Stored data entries
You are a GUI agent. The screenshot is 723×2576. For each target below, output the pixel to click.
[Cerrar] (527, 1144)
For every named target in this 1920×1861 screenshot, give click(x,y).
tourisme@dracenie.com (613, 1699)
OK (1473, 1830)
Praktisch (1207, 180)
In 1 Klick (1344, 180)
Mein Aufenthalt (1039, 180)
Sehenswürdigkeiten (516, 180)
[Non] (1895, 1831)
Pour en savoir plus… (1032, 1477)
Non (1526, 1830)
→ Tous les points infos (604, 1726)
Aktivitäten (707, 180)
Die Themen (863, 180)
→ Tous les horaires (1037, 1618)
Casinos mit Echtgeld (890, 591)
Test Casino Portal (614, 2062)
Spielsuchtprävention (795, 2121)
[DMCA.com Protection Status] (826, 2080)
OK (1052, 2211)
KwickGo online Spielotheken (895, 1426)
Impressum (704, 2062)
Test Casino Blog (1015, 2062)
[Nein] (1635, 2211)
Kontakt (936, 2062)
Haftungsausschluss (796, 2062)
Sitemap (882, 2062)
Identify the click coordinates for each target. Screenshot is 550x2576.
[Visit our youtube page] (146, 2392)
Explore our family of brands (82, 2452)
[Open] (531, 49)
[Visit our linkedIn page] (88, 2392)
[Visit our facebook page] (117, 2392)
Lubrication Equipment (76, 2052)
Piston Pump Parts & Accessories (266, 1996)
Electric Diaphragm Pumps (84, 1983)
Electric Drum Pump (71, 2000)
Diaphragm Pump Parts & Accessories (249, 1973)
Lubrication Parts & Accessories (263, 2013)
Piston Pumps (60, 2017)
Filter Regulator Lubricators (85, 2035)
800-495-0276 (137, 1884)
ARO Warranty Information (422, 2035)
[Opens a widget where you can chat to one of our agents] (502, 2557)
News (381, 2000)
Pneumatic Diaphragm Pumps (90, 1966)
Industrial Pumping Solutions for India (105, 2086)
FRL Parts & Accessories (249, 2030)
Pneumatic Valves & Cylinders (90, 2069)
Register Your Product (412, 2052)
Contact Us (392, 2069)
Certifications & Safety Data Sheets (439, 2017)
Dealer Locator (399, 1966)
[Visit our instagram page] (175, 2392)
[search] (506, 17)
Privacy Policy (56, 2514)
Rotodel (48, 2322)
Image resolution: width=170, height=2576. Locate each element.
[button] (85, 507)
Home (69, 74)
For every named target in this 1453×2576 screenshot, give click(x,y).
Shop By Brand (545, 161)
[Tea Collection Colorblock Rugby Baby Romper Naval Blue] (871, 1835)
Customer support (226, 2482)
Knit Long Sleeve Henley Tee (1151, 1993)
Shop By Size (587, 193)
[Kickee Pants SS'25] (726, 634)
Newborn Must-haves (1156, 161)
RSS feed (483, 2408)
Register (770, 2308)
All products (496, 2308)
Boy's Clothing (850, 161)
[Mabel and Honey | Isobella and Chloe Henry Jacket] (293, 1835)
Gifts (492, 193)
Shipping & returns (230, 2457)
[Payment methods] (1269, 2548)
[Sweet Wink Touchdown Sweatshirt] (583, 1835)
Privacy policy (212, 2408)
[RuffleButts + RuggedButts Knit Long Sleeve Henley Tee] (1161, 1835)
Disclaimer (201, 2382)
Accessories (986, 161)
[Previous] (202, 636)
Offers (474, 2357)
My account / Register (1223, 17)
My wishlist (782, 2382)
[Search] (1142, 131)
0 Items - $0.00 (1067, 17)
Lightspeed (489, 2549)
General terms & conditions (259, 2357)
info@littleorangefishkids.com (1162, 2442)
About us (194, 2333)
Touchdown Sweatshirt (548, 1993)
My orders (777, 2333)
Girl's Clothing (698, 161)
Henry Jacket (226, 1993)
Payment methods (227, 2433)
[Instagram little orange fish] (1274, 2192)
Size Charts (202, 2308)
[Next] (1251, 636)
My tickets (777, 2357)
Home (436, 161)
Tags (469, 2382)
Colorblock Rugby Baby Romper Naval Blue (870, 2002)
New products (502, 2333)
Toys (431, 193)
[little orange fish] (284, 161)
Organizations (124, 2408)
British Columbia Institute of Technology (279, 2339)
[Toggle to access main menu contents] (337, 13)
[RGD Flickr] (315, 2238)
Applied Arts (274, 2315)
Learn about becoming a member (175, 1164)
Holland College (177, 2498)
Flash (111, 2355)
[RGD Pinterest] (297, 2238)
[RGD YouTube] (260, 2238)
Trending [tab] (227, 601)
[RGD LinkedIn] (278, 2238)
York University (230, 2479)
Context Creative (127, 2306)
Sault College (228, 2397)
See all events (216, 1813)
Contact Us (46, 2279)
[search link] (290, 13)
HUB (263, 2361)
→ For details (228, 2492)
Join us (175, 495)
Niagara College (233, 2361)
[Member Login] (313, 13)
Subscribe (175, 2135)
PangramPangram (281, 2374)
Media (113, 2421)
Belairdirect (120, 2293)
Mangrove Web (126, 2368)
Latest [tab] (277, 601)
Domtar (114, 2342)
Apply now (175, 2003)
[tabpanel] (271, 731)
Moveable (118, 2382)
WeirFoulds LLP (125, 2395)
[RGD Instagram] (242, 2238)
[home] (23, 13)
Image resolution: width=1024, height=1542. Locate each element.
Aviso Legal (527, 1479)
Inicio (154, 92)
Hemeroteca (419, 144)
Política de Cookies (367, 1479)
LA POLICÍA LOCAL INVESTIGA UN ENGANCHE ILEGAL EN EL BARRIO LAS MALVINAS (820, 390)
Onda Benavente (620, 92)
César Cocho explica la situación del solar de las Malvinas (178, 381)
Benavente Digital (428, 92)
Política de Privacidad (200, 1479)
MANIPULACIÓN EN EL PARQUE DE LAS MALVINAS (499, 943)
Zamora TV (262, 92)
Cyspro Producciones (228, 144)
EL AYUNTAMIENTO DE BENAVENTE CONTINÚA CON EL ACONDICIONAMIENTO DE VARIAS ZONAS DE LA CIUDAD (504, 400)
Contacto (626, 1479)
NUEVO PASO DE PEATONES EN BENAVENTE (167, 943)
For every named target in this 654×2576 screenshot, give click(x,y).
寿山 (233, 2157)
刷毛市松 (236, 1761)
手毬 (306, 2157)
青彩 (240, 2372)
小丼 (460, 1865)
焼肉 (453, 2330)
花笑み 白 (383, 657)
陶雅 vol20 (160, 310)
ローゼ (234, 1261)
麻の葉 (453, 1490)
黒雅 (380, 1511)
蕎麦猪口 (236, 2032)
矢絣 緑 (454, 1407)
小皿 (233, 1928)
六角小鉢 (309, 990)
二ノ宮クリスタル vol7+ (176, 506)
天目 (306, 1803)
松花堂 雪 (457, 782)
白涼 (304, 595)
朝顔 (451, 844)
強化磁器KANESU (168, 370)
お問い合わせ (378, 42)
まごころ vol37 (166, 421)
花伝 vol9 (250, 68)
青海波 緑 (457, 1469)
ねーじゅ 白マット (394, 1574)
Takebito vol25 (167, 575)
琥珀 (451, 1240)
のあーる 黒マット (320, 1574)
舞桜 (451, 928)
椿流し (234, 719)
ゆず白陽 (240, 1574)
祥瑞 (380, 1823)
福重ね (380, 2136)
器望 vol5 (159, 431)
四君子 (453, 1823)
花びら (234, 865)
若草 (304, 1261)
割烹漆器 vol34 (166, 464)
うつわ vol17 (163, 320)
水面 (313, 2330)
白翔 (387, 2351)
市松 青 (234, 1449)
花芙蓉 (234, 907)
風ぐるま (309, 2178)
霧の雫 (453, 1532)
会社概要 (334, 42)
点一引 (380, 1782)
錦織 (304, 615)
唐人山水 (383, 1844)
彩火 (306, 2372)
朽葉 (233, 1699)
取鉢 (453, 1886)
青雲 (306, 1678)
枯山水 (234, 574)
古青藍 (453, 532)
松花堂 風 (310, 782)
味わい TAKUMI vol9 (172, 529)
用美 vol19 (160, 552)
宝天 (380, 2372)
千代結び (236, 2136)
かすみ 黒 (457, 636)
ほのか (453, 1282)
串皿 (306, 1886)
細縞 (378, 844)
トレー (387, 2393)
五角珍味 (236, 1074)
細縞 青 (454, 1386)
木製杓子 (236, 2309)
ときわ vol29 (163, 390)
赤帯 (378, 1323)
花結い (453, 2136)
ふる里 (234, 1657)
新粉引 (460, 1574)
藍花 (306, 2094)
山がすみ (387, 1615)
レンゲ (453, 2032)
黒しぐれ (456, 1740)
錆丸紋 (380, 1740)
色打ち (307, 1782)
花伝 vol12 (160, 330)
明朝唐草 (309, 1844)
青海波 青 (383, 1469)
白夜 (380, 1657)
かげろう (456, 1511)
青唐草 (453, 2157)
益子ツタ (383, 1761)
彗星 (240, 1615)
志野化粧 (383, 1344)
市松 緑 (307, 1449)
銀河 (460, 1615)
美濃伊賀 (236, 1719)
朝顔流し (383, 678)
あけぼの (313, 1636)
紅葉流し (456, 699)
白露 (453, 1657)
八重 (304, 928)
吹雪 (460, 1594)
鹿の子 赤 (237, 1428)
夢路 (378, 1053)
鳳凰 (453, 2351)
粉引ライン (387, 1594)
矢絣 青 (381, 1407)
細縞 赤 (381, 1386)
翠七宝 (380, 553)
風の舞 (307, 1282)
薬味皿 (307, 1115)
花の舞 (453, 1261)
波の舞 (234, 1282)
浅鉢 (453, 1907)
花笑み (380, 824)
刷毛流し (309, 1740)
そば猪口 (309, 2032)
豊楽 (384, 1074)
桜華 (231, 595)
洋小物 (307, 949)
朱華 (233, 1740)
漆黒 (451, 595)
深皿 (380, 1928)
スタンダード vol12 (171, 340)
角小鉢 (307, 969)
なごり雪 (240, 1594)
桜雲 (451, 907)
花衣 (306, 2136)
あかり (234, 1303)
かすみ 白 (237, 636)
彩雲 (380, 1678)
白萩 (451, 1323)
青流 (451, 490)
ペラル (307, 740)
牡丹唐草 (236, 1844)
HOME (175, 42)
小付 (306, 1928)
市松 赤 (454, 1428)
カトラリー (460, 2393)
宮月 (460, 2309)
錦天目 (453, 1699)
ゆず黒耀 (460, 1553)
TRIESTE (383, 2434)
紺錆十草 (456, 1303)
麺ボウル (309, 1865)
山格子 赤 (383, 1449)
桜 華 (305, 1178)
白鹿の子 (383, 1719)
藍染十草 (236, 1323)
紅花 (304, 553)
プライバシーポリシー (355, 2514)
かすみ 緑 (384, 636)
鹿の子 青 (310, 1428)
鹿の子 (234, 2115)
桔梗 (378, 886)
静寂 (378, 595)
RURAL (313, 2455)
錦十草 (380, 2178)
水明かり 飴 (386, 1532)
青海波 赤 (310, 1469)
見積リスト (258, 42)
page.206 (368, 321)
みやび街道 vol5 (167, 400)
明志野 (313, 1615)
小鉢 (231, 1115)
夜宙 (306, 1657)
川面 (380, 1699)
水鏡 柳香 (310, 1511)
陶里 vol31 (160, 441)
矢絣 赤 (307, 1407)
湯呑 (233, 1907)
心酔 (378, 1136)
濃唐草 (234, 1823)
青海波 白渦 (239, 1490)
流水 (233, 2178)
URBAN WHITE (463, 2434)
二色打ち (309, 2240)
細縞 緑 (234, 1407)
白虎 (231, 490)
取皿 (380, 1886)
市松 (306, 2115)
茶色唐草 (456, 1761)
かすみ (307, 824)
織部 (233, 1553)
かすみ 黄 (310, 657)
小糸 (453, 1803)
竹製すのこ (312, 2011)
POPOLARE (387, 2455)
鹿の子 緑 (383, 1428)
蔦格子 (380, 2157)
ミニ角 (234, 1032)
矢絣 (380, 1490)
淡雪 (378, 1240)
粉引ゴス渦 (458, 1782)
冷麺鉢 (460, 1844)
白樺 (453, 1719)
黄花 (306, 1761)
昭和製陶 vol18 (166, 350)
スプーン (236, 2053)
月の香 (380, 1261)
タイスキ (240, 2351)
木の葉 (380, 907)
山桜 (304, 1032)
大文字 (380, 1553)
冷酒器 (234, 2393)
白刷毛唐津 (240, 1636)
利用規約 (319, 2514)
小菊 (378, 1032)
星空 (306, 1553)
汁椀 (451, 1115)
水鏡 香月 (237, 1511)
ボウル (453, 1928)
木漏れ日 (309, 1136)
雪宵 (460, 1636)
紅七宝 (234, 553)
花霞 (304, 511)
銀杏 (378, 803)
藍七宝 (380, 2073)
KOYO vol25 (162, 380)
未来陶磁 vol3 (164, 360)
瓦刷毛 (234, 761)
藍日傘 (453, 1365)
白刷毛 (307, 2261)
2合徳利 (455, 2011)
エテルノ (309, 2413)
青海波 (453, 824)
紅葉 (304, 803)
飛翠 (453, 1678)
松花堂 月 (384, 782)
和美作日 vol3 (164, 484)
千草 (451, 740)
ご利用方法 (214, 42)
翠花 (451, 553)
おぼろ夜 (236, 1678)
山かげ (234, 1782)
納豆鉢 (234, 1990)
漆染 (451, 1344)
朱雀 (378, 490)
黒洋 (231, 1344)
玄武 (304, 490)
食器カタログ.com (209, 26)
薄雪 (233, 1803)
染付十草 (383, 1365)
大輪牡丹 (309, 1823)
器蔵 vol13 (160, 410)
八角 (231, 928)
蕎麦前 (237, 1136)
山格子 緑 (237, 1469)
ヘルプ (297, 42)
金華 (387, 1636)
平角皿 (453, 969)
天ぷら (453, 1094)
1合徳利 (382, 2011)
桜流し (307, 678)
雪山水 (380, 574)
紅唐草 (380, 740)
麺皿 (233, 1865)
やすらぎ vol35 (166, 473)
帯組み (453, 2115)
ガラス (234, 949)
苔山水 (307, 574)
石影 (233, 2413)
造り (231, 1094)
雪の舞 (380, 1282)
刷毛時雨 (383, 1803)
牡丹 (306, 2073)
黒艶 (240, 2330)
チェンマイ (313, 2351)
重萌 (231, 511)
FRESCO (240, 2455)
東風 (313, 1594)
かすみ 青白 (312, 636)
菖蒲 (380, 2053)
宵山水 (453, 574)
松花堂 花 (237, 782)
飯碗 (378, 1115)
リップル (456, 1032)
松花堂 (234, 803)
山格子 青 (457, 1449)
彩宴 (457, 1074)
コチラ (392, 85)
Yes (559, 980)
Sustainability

**Problem details**:
Your answer must consist solely of the lines above between the line holding "かすみ 緑 (384, 636)" and the line holding "麺皿 (233, 1865)", inclusive, copied exactly.

**Exercise response**:
かすみ 緑 (384, 636)
鹿の子 青 (310, 1428)
鹿の子 (234, 2115)
桔梗 (378, 886)
静寂 (378, 595)
RURAL (313, 2455)
錦十草 (380, 2178)
水明かり 飴 (386, 1532)
青海波 赤 (310, 1469)
見積リスト (258, 42)
page.206 (368, 321)
みやび街道 vol5 (167, 400)
明志野 (313, 1615)
小鉢 (231, 1115)
夜宙 (306, 1657)
川面 (380, 1699)
水鏡 柳香 (310, 1511)
陶里 vol31 (160, 441)
矢絣 赤 (307, 1407)
湯呑 (233, 1907)
心酔 (378, 1136)
濃唐草 (234, 1823)
青海波 白渦 (239, 1490)
流水 (233, 2178)
URBAN WHITE (463, 2434)
二色打ち (309, 2240)
細縞 緑 (234, 1407)
白虎 (231, 490)
取皿 (380, 1886)
市松 (306, 2115)
茶色唐草 (456, 1761)
かすみ (307, 824)
織部 (233, 1553)
かすみ 黄 (310, 657)
小糸 (453, 1803)
竹製すのこ (312, 2011)
POPOLARE (387, 2455)
鹿の子 緑 (383, 1428)
蔦格子 (380, 2157)
ミニ角 (234, 1032)
矢絣 (380, 1490)
淡雪 (378, 1240)
粉引ゴス渦 (458, 1782)
冷麺鉢 (460, 1844)
白樺 (453, 1719)
黄花 (306, 1761)
昭和製陶 vol18 (166, 350)
スプーン (236, 2053)
月の香 (380, 1261)
タイスキ (240, 2351)
木の葉 (380, 907)
山桜 (304, 1032)
大文字 (380, 1553)
冷酒器 (234, 2393)
白刷毛唐津 (240, 1636)
利用規約 (319, 2514)
小菊 (378, 1032)
星空 (306, 1553)
汁椀 (451, 1115)
水鏡 香月 (237, 1511)
ボウル (453, 1928)
木漏れ日 (309, 1136)
雪宵 (460, 1636)
紅七宝 (234, 553)
花霞 (304, 511)
銀杏 (378, 803)
藍七宝 (380, 2073)
KOYO vol25 (162, 380)
未来陶磁 vol3 (164, 360)
瓦刷毛 (234, 761)
藍日傘 (453, 1365)
白刷毛 (307, 2261)
2合徳利 (455, 2011)
エテルノ (309, 2413)
青海波 (453, 824)
紅葉 (304, 803)
飛翠 (453, 1678)
松花堂 月 (384, 782)
和美作日 vol3 (164, 484)
千草 (451, 740)
ご利用方法 (214, 42)
翠花 (451, 553)
おぼろ夜 (236, 1678)
山かげ (234, 1782)
納豆鉢 (234, 1990)
漆染 (451, 1344)
朱雀 (378, 490)
黒洋 (231, 1344)
玄武 (304, 490)
食器カタログ.com (209, 26)
薄雪 (233, 1803)
染付十草 (383, 1365)
大輪牡丹 (309, 1823)
器蔵 vol13 (160, 410)
八角 (231, 928)
蕎麦前 (237, 1136)
山格子 緑 (237, 1469)
ヘルプ (297, 42)
金華 (387, 1636)
平角皿 (453, 969)
天ぷら (453, 1094)
1合徳利 (382, 2011)
桜流し (307, 678)
雪山水 (380, 574)
紅唐草 (380, 740)
麺皿 (233, 1865)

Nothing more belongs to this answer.